The Washington Times-Herald

November 6, 2013

Daviess County schools land security grants from state

By Mike Grant Times Herald
The Washington Times-Herald

---- — Washington, North Daviess and Barr-Reeve school systems will receive a combined $115,000 from the first round of the Indiana Secured School Safety Grant Program. The awards were part of a total of $9 million in grants throughout the state announced by Indiana Governor Mike Pence.

“The safety of the students, teachers and administrators in our schools is of the utmost importance to the people of Indiana, and I count it as a privilege to distribute these resources to schools across our state,” said Governor Pence. “These grants will allow our public schools and school corporations to add resources that will help secure our schools so they can focus on educating our students.”

The state General Assembly created the program and made the funding available following the shootings at Sandy Hook Elementary School in Newtown, Conn.

The money the schools receive are in the form of 50-50 matching grants that could be used to employ a school resource officer, conduct a threat assessment or purchase equipment to restrict access to the school or expedite the notification of first responders.

The North Daviess School system received a maximum $50,000 grant. The school system will use the money to upgrade security at the schools on its campus. The new equipment will include additional cameras, panic buttons and upgrading the magnetic locks at the buildings. “We’re excited,” said Superintendent Robert Bell. “We will be getting all this additional security equipment at basically half price.”

North Daviess officials believe the moves will both make their buildings more secure and improve response by police in case there ever should be an incident. “The cameras will help us keep track of who is coming in and out of schools,” said Bell. “We’re also going to link them into the sheriff’s office so that they can see if any trouble arises. The panic buttons will go straight to police so that they can respond quickly, and the magnetic door locks will let us not only control who comes in and out, but also alerts us in case someone decides to prop a door open.”

Washington Community Schools also received a maximum $50,000 grant, but is taking a totally different approach to ramp up safety. The school system is partnering with the city of Washington to put a School Resource Officer in place. The agreement calls for the school system and city to each put up one half of the matching money to secure the grant funds.

“We are very happy for both the schools and the community,” said Washington Assistant School Superintendent Paul White. “This will allow us to bring in someone who can work in a proactive way with the schools. The officer will be in all our schools and deal with issues for kids from K-through-12.”

Besides security the SRO will also work directly with students on some of the issues facing schools. “The officer will work on anti-bullying, wise choices and work with our administrators and staff on school security plans,” said White. “We are looking to get someone who is relatable to both the staff and the students.”

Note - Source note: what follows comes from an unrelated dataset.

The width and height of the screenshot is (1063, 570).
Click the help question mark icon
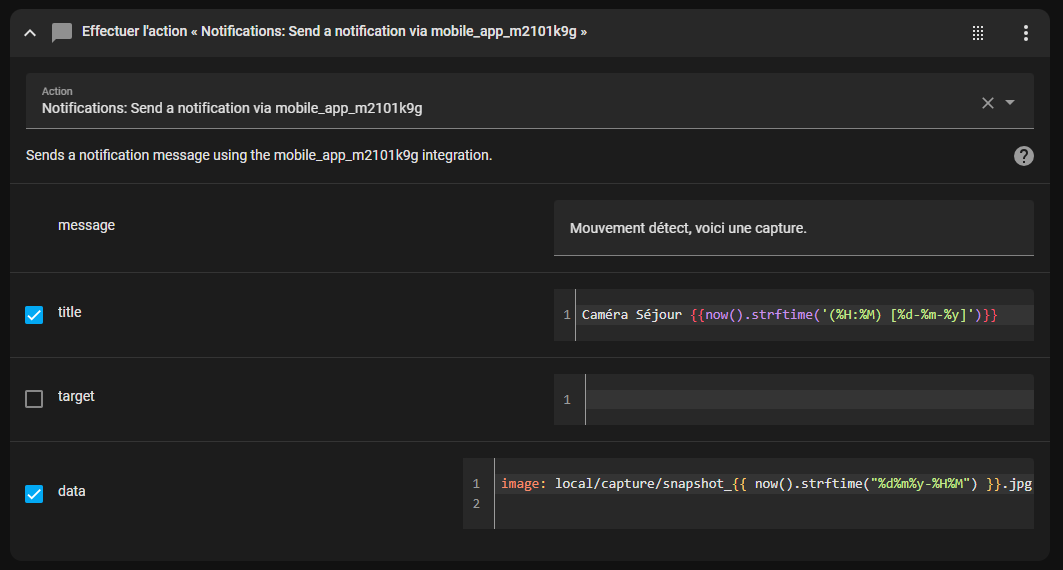coord(1023,156)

Washington concentrated on the officer, because it had already done some upgrades on security equipment through a rural schools grant last year. “Now, we will begin working with the city to lay out the plan to get the officer, get him trained and equipped and get him in the school,” said White.

The school system will be working with the Washington Police Department to hire a SRO. “We need to get the formalities worked out next,” said Washington Police Chief Mike Healy. “We know the police department is going to be involved. Now that we have the funding we’ll start on the second step.”

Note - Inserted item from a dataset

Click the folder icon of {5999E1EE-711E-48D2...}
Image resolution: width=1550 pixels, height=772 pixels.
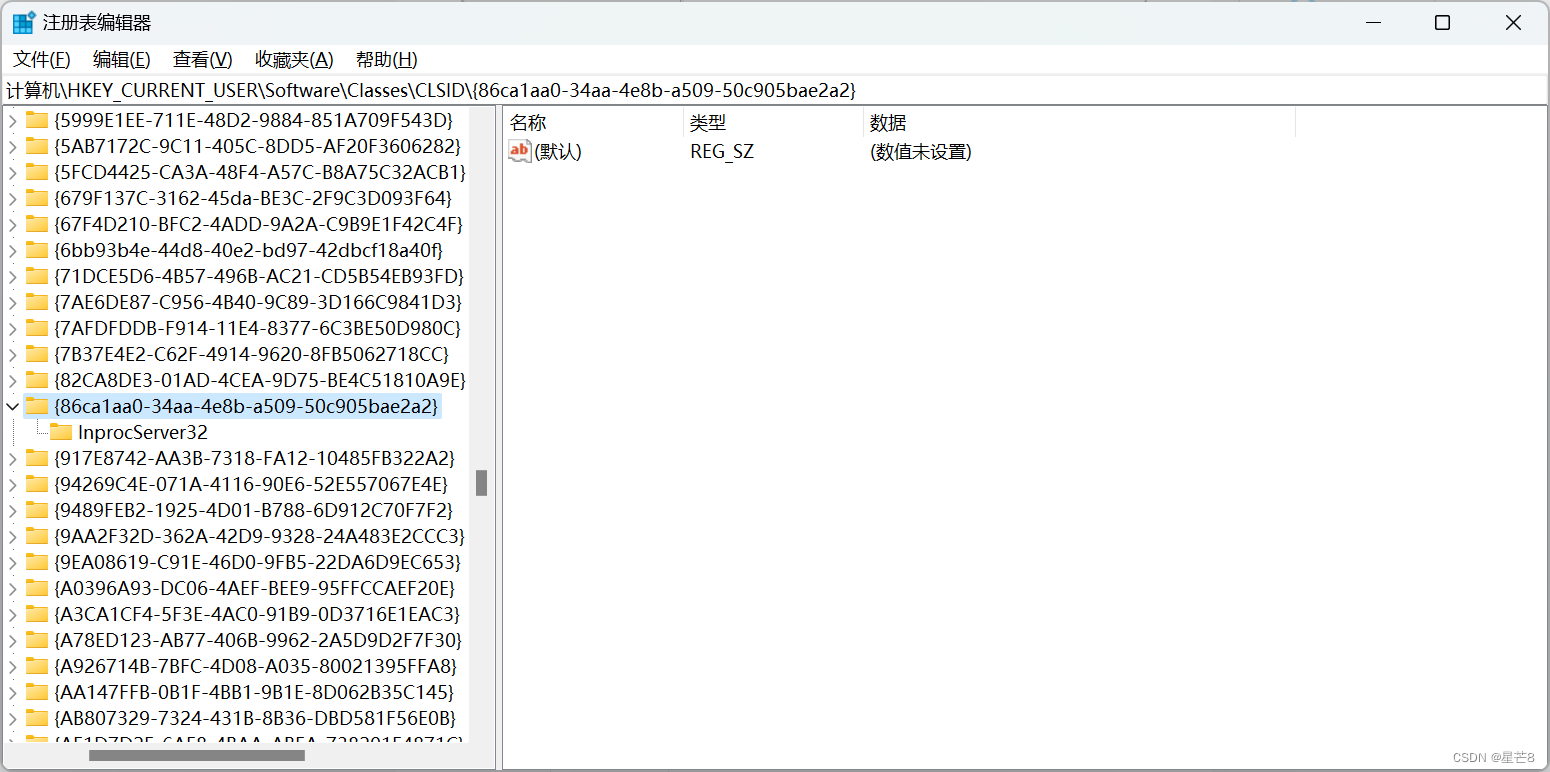point(37,120)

Officials say they will work quickly. “We hope to have this officer in place when we get back into school Jan. 6 (2014),” said White. “It will depend on how quickly we can get them hired and trained.”

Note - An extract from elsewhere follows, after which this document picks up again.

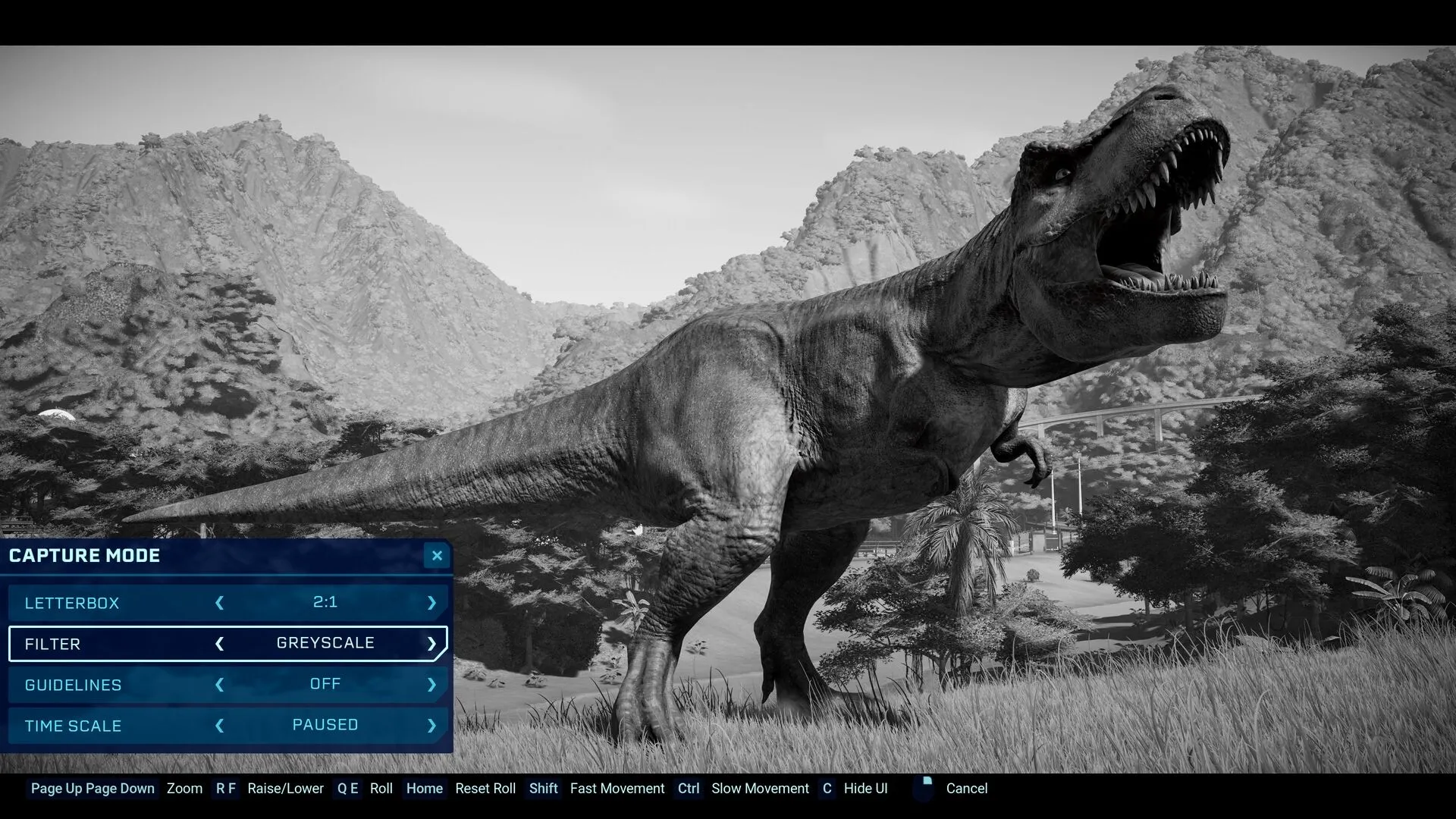This screenshot has height=819, width=1456.
Task: Click the Shift key Fast Movement hint
Action: (x=543, y=789)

Because Barr-Reeve is a small school system officials were not able to apply for as much money. The state did provide a $15,000 grant that the school system intends to use for equipment. “We had done a lot of security upgrades after the shooting at Sandy Hook,” said Superintendent Travis Madison. “Our hope was to get reimbursed for some of that work, but the grants didn’t work out that way.”

School officials had put in a buzzer system at the building’s doors and additional cameras. “We found when we were upgrading the entrances that a lot of doors were getting old and needed some updating to make certain they all operate properly,” said Madison. “We are also going to update the door at the elementary school with this grant to put in a computerized locking system. We are going to be putting together a smart-phone app that will alert staff and police about emergency situations and which response plans to put into operation.”

School officials say they believe the schools are already safe, but they welcome the funding to try and make them even safer. “The only way you can make schools totally secure is to build them like prisons,” said Bell. “Our community is different than say an inner-city school. We have good kids and a good community.”

“We think our schools are safe,” added White. “This could only make them safer. It will give us a better link with the city in the event we have to implement our emergency plan.”

The increased security though does come with a feeling that the schools may be alienating their patrons. “You look at every opportunity you get to make the kids and their parents to feel safe,” said Madison. “It should make them feel secure, but not like they are in a permanent lockdown. You want your community to feel welcome at their school.”

This is the first time the Secured School Safety Grants are available and the state intends to make another round of grants available next year. Officials from all three schools say they intend to seek grants in the second round of funding.